Although police chief Hatfield was celebrated as a hero by the mining community after the shootout, and even starred in a movie for the UMWA, he was a villain to T. L. Felts, a Baldwin-Felts partner who lost two brothers to the massacre. When Hatfield was acquitted in a local trial by jury, Felts brought a conspiracy charge against him, forcing the police chief to appear in court once more. On the stairway of the courthouse in August 1921, Hatfield and his deputy, Ed Chambers, were gunned down by Baldwin-Felts agents.
In response to the assassination, an army of miners 10,000 strong began a full-on assault against the coal company and the mine guards. While miners shot at their opponents, private planes organized by the coal companies’ defensive militia dropped bleach and shrapnel bombs on the union’s headquarters. The battle only stopped when federal troops arrived on the order of President Warren Harding.
The entire event was covered rabidly by the national press, says Chatham University historian Louis Martin, who is also a founding member of the West Virginia Mine Wars Museum. “National papers sold a lot of copies by portraying the area as a lawless land where the mountaineers were inherently violent,” Martin says. “This was a romanticized version of events, creating an Old West type image of Appalachia. This obviously didn’t lead to widespread public support for the miners in their struggles.”
When the conflict concluded, hundreds of miners were indicted for murder, and more than a dozen were charged with treason. Although all but one were acquitted of treason charges, others were found guilty of murder and spent years in prison. Even worse, the UMWA experienced a significant decline in membership throughout the 1920s, and in 1924 the UMWA district that included Matewan lost its local autonomy because of the incident. As the years progressed, the union distanced itself even further from the Matewan massacre.
For Bailey, it’s easy to see this story in terms of good and evil—and that ignores the nuance of the story.

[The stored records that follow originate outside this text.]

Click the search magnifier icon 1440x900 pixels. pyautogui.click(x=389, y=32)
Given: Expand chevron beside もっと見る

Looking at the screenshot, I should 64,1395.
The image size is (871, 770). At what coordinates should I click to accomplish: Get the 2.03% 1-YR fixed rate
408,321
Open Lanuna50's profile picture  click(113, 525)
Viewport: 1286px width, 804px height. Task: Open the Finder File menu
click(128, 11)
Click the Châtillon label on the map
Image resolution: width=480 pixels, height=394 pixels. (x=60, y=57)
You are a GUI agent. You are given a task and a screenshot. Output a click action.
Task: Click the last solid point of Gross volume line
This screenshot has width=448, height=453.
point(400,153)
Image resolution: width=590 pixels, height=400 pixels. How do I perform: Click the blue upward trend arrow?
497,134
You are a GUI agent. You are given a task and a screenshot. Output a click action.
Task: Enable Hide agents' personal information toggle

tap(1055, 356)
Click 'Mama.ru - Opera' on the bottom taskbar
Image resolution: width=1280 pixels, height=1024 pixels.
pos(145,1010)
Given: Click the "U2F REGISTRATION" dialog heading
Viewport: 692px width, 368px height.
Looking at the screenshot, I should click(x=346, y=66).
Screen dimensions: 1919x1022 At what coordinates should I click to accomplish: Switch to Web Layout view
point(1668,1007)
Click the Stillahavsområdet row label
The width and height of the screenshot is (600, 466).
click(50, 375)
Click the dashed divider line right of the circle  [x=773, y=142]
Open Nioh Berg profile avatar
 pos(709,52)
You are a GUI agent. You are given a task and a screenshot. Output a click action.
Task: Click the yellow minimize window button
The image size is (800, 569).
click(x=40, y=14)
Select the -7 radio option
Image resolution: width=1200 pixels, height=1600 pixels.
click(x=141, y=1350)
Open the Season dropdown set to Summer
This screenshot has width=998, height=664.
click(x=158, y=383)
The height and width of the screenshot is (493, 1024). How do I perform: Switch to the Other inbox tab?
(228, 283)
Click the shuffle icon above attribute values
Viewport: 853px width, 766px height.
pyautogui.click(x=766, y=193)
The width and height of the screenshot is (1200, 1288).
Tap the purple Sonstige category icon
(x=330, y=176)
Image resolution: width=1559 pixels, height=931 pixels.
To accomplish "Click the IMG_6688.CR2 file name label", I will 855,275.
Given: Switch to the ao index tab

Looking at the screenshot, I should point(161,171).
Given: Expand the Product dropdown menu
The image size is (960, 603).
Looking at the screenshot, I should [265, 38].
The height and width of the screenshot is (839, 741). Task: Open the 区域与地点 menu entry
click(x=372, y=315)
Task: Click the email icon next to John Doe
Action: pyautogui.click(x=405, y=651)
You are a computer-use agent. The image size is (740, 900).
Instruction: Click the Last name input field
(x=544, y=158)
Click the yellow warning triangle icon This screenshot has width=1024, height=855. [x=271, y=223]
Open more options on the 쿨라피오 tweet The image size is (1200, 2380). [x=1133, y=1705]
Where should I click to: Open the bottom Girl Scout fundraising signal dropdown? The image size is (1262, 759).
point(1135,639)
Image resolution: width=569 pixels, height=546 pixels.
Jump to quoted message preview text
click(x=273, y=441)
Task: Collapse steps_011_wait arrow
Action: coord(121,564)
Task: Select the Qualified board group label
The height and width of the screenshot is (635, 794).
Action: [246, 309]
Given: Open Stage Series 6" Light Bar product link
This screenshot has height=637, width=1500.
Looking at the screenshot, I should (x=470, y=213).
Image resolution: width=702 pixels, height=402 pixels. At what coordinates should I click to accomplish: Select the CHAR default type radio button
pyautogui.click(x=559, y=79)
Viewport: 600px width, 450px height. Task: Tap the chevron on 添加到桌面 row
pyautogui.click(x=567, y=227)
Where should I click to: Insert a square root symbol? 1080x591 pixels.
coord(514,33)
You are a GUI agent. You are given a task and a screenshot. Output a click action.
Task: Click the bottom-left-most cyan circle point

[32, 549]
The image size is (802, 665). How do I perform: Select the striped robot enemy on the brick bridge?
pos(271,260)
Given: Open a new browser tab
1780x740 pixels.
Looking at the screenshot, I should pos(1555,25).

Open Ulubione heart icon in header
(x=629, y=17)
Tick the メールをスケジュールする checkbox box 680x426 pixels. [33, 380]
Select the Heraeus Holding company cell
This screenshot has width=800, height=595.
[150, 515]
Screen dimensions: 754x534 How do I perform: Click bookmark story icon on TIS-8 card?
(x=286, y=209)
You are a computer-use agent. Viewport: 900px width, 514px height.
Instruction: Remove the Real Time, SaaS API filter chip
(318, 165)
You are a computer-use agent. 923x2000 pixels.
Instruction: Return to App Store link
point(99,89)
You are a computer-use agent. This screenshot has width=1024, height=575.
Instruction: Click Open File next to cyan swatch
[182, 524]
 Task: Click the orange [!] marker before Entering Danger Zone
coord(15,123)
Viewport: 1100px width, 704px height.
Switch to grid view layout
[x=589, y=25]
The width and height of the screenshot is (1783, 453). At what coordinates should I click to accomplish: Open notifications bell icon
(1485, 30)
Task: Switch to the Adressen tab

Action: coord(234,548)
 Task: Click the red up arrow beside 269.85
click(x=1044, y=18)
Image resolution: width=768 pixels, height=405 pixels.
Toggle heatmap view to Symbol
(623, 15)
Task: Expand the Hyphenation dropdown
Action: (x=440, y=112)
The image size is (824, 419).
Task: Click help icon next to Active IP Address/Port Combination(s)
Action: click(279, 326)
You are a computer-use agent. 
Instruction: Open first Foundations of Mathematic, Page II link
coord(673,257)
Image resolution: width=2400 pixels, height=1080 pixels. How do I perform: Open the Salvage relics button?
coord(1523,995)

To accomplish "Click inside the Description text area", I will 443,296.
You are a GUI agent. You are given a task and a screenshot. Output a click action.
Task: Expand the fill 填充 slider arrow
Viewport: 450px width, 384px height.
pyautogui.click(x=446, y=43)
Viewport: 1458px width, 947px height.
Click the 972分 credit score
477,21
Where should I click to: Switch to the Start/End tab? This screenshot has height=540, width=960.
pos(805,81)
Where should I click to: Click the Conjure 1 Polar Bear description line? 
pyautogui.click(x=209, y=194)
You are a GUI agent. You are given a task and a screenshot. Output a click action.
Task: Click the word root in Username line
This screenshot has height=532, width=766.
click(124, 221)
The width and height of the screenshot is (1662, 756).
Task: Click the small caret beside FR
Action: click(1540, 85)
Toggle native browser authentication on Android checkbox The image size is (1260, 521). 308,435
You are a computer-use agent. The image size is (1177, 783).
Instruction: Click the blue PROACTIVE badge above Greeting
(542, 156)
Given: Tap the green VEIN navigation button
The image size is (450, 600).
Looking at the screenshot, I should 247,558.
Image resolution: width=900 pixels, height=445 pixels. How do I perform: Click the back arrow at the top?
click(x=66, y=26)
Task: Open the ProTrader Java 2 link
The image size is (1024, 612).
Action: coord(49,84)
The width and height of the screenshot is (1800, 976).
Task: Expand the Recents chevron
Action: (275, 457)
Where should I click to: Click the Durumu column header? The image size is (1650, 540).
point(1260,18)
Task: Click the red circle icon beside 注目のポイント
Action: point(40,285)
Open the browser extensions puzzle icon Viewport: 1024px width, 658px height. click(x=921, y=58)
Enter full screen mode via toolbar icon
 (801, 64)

“When we essentialize a narrative into heroes and villains, we run the risk of invalidating human pain and agency,” Bailey says. “The Baldwin-Felts agents were professional men. They believed they were fighting the onslaught of Communism. Their opponents were fighting for a fair and living wage, an appropriate share of the benefits of their labor.”
This fight between collectivism and individualism, the rights of the worker and the rights of the owner, have been part of America since the country’s founding, Bailey says. And even today, that battle rages on—perhaps not with bullets, but with eroding regulations and workers’ rights. Though at first the federal government acted as a third-party broker, protecting union rights with bargaining regulations initiated by Franklin Roosevelt, workers’ rights were eventually curtailed by more powerful actors.
“[Unions] became so dependent on federal labor laws and the National Labor Relations Board that they lived and died by what the federal government would allow them to do,” Martin says. “That was the beginning of a decline in union power in this country”—one that’s still ongoing. Martin cites the failure of the Employee Free Choice Act to pass in Congress (which was aimed at removing barriers to unionization), the closure of the last union coal mine in Kentucky in 2015, the loss of retirement benefits for former miners, and the surge in black lung disease as evidence of unions’ fading power.
“The things they were fighting for [in the Matewan massacre] are the things we’re fighting for today,” Terry Steele says. He’s one of the miners who will be losing his health insurance and retirement plan in the wake of his employer’s bankruptcy. “The things our forefathers stood for are now being taken away from us. It seems like we’re starting to turn the clock back.”